Author: Jan Uhlig <juhlig(at)hnc-agency(dot)org>, Maria Scott <maria-12648430(at)hnc-agency(dot)org>
    Status: Draft
    Type: Standards Track
    Created: 04-Mar-2021
    Erlang-Version: 25
    Post-History:
    Replaces:
****
EEP XXX: Automatic supervisor shutdown triggered by termination of significant childs
----


Abstract
========

This EEP introduces a way of automatically terminating supervisors based
on the termination of specifically marked significant childs.

This document is based on the discussion in [OTP-PR 4521][].


Motivation
==========

Childs under a supervisor often represent a work unit, that means, a group
of cooperating processes, as opposed to just a single process. Such work
unit supervisors (called group supervisors in the context of this document)
are themselves typically hosted by a simple_one_for_one supervisor, via
which they are started as needed.

At the time of this writing, however, there is no good, canonical way of
stopping such group supervisors once the work unit they represent has
finished it's work and the respective child processes have terminated,
meaning the group supervisors will hang around, idle forever unless
stopped manually one way or another.

This has been addressed in applications in a variety of ways, none of which
can be called truly good, straightforward, or canonical:

* Passing the Pid of the group supervisor to a child that is responsible for
  shutting down that supervisor. The shutdown is then achieved by sending
  an exit signal to the group supervisor. While the appropriate exit signals
  are documented, it is not for this purpose, and flinging around exit signals
  can be dangerous.
* Passing the Pid of the group supervisor and the Pid of the supervisor on top
  of it to a child that is responsible for shutting down that supervisor.
  The shutdown is then achieved by telling the supervisor on top to terminate
  the group supervisor via `supervisor:terminate_child/2`. As this is a
  blocking call, a process has to be spawned for it. Also, this will cause
  the top supervisor to be blocked until the group supervisor has been shut
  down, so it will not accept other requests until then.

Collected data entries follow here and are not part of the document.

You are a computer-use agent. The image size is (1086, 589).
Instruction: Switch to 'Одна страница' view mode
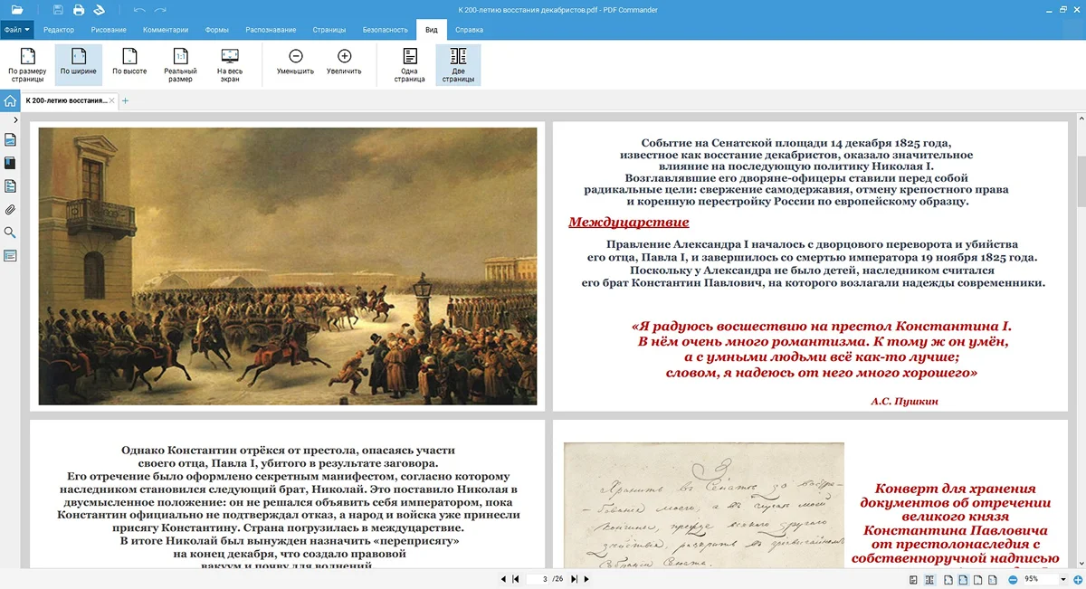point(409,64)
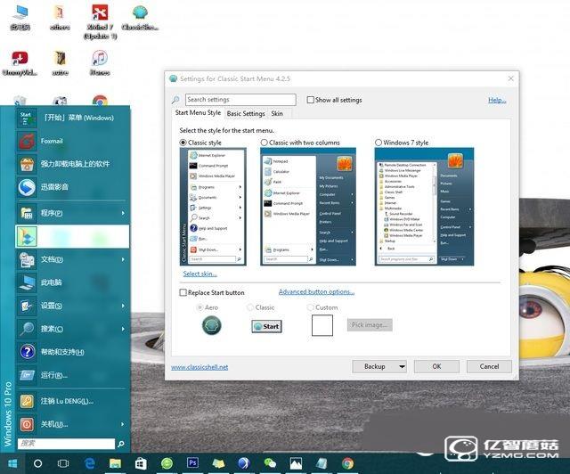Enable the Show all settings checkbox
570x474 pixels.
[310, 100]
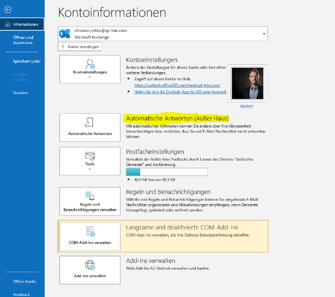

Both of the above approaches suffer from the fact that the childs responsible
for the shutdown have to know things about their surroundings, namely...:
* ... that it is located under a (group) supervisor in the first place. In the
  second of the above approaches, even that this group supervisor is again
  located under yet another supervisor. And, conversely, it is not possible
  to run this process independently (e.g. for testing), that is, without
  the supervisor layers on top.
* ... that it may have siblings, and that it is safe to cause their shutdown
  by shutting down the supervisor. From a programmer's perspective, it is not
  obvious just by looking at the supervisor implementation that a certain
  child may cause a shutdown of the supervisor and all childs, so there is
  a potential for surprises.

This may be tackled by having a dedicated overseer child that watches the
other childs and acts according to their behavior. However, this requires
considerable boilerplate code for tasks that would be better suited in the
supervisor. Also, there is the problem that the overseer process must keep
the list of childs it watches up to date should any of them be restarted,
either by enabling the childs to register with it on start (for which they
in turn must know the overseer process' pid), or asking the supervisor
for it.

Another approach that is often used is to make the childs responsible for
the shutdown of the group supervisor permanent and the supervisor's restart
intensity to 0. This has the downside that the child will not be restarted
but cause the supervisor to shut down if it exits abnormally and _could_
be restarted. Another downside to this approach is that it produces error
messages (crash reports), even if the shutdown is intended.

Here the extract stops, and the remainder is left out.